* ФРАГМЕНТ ТЕКСТА *
---*---

Но вышло по-другому. Какие бы странные отношения ни возникли между Гавестоном и Эдуардом, с самого начала знакомства было очевидно, что их связывают подозрительно тесные узы нездоровой близости: податливый Эдуард шел на поводу у умного, честолюбивого и властного Гавестона. Гавестон был весьма харизматичным человеком, но невыносимо высокомерным – черта, которую автор «Жизнеописания Эдуарда II» назвал «нестерпимой для баронов и основной причиной их ненависти и гнева». Но раздутое эго Гавестона, которое так бесило его современников, очень нравилось королю. «Если граф или барон входил в палаты [Эдуарда]… когда Пирс был там, [Эдуард] не обращался ни к кому другому, а только лишь к Пирсу», – писал тот же хронист, который предполагал, что «Пирса считали колдуном».

---*---

* ЗАДАНИЯ К УПРАЖНЕНИЮ *
**a)** Выпишите из текста о Гавестоне и Эдуарде все прилагательные, которыми в нём прямо характеризуется сам Гавестон.
**b)** Кем, по предположению хрониста из текста о Гавестоне и Эдуарде, считали Пирса?
**c)** Продолжите текст о Гавестоне и Эдуарде с того места, где он обрывается.

(Строки данных)

---*---

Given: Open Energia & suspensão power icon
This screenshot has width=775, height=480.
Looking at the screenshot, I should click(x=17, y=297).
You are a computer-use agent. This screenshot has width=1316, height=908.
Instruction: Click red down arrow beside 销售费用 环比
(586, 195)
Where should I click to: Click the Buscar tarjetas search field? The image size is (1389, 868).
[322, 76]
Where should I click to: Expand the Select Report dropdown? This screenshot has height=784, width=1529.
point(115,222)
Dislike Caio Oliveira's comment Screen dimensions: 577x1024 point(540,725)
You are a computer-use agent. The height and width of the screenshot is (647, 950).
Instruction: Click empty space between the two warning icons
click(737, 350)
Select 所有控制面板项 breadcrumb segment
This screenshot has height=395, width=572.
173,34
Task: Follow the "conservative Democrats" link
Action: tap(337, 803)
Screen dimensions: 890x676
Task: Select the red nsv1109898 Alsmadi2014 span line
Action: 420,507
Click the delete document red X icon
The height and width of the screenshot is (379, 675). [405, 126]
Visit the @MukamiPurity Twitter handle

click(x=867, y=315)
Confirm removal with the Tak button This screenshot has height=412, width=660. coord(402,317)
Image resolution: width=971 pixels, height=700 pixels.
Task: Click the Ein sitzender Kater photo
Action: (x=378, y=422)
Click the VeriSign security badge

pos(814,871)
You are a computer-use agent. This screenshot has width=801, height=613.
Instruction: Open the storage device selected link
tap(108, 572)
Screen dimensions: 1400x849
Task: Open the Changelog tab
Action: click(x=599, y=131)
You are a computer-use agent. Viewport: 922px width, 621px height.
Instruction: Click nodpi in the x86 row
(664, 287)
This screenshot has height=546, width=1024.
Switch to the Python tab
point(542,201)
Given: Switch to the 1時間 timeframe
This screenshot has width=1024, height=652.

---*---

* РЕШЁННЫЕ ЗАДАЧИ *
**a)** Умный, честолюбивый, властный, харизматичный, высокомерный.

**b)** Колдуном.

**c)**
Мы никогда не узнаем, были ли Эдуард II и Пирс Гавестон любовниками, в том ли смысле, какой мы сегодня вкладываем в это слово, или же в любом другом. Возможно, их связывали братские узы наподобие описанных в Ветхом Завете отношений Давида и Ионафана: «Ионафан же заключил с Давидом союз, ибо полюбил его, как свою душу». Каждый крупный летописец его царствования замечал, что Эдуард относился к Гавестону как к брату, и даже в официальных документах он именно так его и именовал. Вероятно, в этих отношениях был и эротический подтекст, но, даже если и так, об этом ничего не было известно в начале царствования Эдуарда, когда он обручился с Изабеллой, дочерью Филиппа IV Французского. Строго соблюдавший приличия король, каким был Филипп, никогда не отдал бы дочь за содомита и еретика.
Так или иначе, отношения Эдуарда и Гавестона были настолько интимными, что шокировали окружающих и вписывались в более широкий паттерн поведения, которое современники и подданные Эдуарда считали омерзительным и неподобающим для короля.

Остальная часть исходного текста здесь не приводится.